Figure 3: Detection of Trav11Traj18 transcripts and NKT cells of DN-stage origin in the thymus of E8_III-Cre⁺Rag2^fl/fl mice.

(a) Flow cytometry of viable B220^–CD1d-dimer^–TCRβ^neg–lo DN and DP thymocyte fractions from E8_III-Cre⁺Rag2^fl/fl mice, showing the sorting strategy. Numbers adjacent to outlined areas indicate percent CD5^loCD69^– (pre-selection DP and DN) cells. (b) qPCR analysis of Trav11Traj18 mRNA in DP and DN thymic fractions from E8_III-Cre⁺Rag2^fl/fl mice sorted as in a (results presented as in Fig. 2b).
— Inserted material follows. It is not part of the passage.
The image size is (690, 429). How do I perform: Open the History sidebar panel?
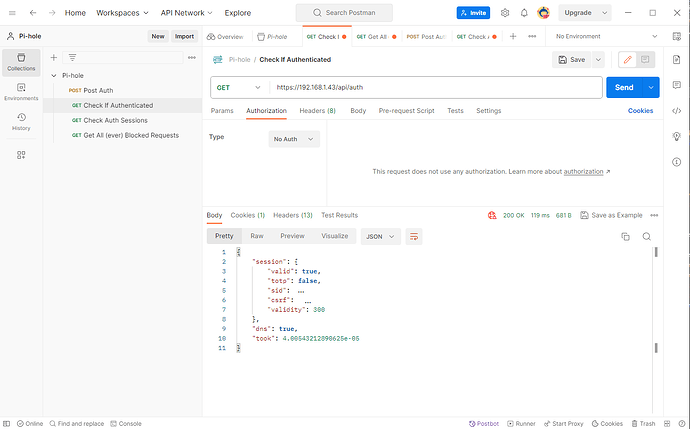21,122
ND, not detected. (c) Flow cytometry of DN thymocytes obtained from E8_III-Cre⁺Rag2^fl/fl mice and purified by depletion of CD4⁺, CD8⁺ and DP cells via magnetic microbeads and assessed by staining with unloaded CD1d dimers (staining control; left) or α-GalCer-loaded CD1d dimers (right). Numbers adjacent to outlined areas indicate percent CD1d-dimer⁺ NKT cells among gated DN TCRβ⁺ thymocytes. (d) Absolute number of CD1d-dimer⁺ DN NKT cells among DN thymocytes from control mice (n = 5) or E8_III-Cre⁺Rag2^fl/fl mice (n = 8). Data are representative of three independent experiments (mean + s.em. of n = 3 biological replicates in b; mean + s.em. in d).